In quella stessa ricerca si riporta una seconda leggenda, legata alla località "Ca' di Gai" (letteralmente "Casa dei Galli", semplicemente "Galli" sulla carta IGM), che si trova, a 626 metri, al termine della mulattiera che dai Gaggi (segnalazione) scende lungo il fianco scosceso della Val Venina. Oggi il maggendo è abbandonato, ma un tempo vi ferveva la vita dei contadini, ed il diavolo, che c'è sempre di mezzo, non mancava di frequentarlo.

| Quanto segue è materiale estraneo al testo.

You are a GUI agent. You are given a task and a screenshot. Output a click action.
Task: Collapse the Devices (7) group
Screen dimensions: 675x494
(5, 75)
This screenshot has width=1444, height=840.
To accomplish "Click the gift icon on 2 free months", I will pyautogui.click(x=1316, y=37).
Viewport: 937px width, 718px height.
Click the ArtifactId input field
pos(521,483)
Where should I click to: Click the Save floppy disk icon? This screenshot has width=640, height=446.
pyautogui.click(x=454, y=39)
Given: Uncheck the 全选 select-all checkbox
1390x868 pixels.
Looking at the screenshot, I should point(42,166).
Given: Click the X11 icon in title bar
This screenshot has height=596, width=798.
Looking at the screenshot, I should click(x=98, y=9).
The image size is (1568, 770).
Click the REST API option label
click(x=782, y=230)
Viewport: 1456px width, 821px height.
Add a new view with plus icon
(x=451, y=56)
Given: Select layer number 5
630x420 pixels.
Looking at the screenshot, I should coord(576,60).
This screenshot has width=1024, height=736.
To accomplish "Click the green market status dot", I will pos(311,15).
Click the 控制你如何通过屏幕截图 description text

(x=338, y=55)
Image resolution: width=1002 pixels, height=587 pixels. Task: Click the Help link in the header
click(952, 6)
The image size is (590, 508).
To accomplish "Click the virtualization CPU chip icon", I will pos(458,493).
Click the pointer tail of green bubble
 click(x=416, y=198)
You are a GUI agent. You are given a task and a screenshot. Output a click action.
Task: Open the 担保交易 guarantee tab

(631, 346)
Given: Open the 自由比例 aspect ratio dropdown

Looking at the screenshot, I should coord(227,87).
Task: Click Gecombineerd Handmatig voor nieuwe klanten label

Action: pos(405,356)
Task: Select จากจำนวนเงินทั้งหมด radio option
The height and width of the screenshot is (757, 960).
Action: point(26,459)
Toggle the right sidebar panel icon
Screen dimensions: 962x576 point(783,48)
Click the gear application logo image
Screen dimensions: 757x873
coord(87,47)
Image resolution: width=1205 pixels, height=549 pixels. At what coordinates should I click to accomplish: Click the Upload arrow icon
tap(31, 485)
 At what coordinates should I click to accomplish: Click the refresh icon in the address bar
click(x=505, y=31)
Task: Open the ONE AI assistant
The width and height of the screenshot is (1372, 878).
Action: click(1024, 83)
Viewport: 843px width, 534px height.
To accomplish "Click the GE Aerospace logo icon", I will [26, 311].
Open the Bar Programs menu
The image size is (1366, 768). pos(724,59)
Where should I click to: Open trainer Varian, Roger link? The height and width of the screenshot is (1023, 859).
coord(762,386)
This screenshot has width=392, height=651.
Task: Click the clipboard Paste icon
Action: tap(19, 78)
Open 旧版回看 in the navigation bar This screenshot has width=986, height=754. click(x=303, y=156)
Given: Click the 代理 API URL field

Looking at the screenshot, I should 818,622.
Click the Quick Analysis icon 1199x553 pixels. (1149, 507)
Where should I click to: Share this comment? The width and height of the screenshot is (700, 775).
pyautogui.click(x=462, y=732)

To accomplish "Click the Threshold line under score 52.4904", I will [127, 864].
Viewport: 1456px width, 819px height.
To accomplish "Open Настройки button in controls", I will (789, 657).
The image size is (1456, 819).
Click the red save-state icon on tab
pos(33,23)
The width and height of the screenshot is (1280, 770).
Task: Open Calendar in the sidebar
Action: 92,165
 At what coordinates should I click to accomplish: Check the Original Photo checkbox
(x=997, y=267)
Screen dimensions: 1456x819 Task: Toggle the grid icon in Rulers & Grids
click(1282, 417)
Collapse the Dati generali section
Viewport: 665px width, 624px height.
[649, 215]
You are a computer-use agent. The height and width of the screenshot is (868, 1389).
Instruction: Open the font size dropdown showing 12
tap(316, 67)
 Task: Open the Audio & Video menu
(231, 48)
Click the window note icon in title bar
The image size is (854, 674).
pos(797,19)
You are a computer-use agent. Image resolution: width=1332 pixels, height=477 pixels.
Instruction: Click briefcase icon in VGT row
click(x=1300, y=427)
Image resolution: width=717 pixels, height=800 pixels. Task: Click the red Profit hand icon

Per procurarsi un nascondiglio, pensò di utilizzare un grande masso del torrente Venina e di portarlo in prossimità delle baite. Essendo, però, questo bagnato, mentre lo portava su gli scivolò dalle mani, schiacciandole. Cacciò, allora, un urlo potente, liberò la mano come potè e corse ad immergerla in una pozza d'acqua, per placare il dolore. rinunciò, quindi, all'idea del nascondiglio, e se ne andò da un'altra parte ad insidiare le anime dei Cristiani. restò, però, sul terreno l'impronta della sua manaccia pelosa, e restò anche il masso, a circa un chilometro dal maggengo, in direzione dell'interno della Val Venina. Gli anziani raccontano che a mezzanotte l'impronta si accende, come se ardesse, diventa rossa, fiammeggiante, emana sinistri bagliori. Ma anche di giorno c'è da aver paura: i pescatori che frequentano la zona se ne tengono ben alla larga!